• [Work to complete]: Please copy the Stowe lodge review from the line that begins "The Lodge’s immense" and stop after "Stowe’s snowy trails.", replacing "bamboo headboard" with "walnut headboard".

Stowe has always been a favorite of mine. Skiing Stowe’s Front Four – well there
is nothing comparable in the East to Goat or Starr, unless you prefer cruising
perfect cord under the bright red Gondola on Mt Mansfield, Vermont’s highest
peak. To me Stowe only had one flaw, no on mountain lodging. Stowe’s Mountain
Road offers loads of lodging: Topnotch, Stoweflake, Trapp Family Lodge, Green
Mountain Inn to name a few, but no “roll out of bed on to the
slopes” places…until now…
Stowe Mountain Lodge far exceeded my long wait and lofty expectations for
slopeside digs. From the moment we arrived at the massive alpine lodge, we were
treated like skiing royalty. Valet parked our car, while bellmen whisked our
skis and boots off to alpine concierge to be kept (and carried out to the ski racks for
first tracks).
The Lodge’s immense lobby invited us to linger by the fire on leather couches,
amid copper tables, indigenous stone and birch trees. Our spacious suite was
stylishly appointed with bamboo headboard and 600 thread count sheets, a slate bathroom, and a
huge deck with views of Stowe’s snowy trails.
We
dined at the
Lodge’s cozy Hourglass, named for an off-piste ski run at Stowe.
The culinary treats at the Lodge are on par with the exceptional décor, with
artisanal Vermont cheeses and native beef. Solstice Dining Room offers more
formal fare and a knock out wine list, while the Hourglass has casual après ski.
After the best cheeseburger in ski country, I was ready to dream of the next
day’s skiing on my pillow - there is an international pillow menu for real fussy
princesses.
Stowe’s Four Runner Quad opens at 7:30am, insanely early but you have no excuse
when staying on mountain. To ease you into first tracks, the ski valet hands you
your heated ski boots, and delivers
your skis to the plaza (you do have to BYOB: buckle your own boots), and you
walk 100 steps to ride the Over Easy Gondola to Mt. Mansfield.

• [Entries for finding words and elements]:
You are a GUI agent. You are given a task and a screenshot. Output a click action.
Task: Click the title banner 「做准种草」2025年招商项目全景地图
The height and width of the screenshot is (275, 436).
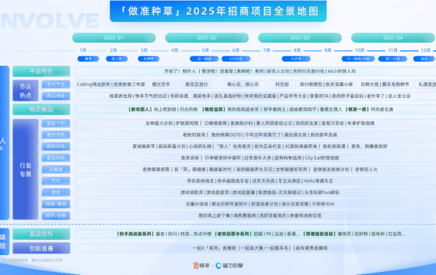click(x=218, y=11)
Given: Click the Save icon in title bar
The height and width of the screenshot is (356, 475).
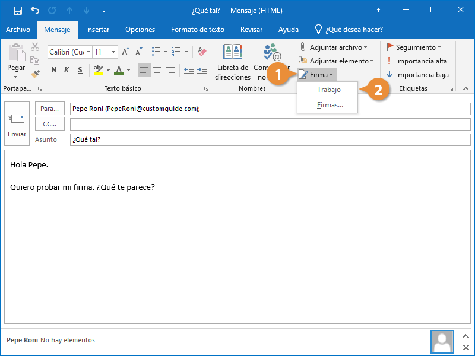Looking at the screenshot, I should click(x=18, y=10).
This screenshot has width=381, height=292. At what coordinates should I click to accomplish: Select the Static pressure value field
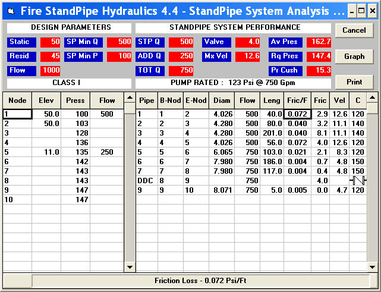(50, 42)
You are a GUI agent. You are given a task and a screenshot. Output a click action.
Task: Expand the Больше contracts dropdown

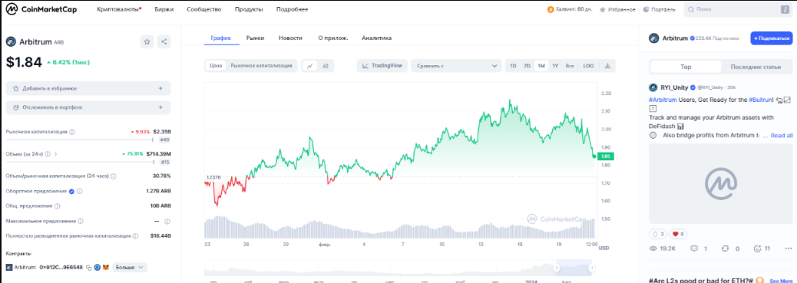(130, 267)
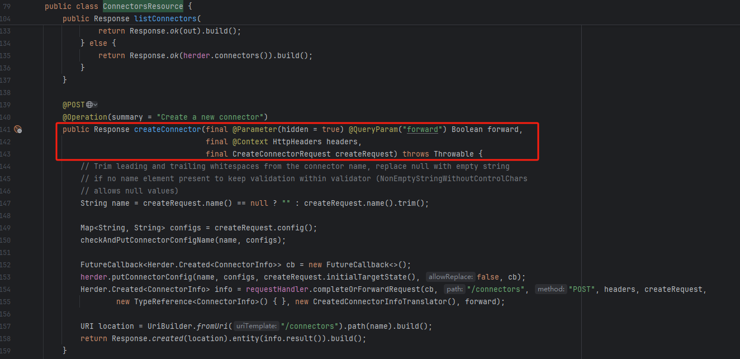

• [Correct result]:
The Lodge’s immense lobby invited us to linger by the fire on leather couches,
amid copper tables, indigenous stone and birch trees. Our spacious suite was
stylishly appointed with walnut headboard and 600 thread count sheets, a slate bathroom, and a
huge deck with views of Stowe’s snowy trails.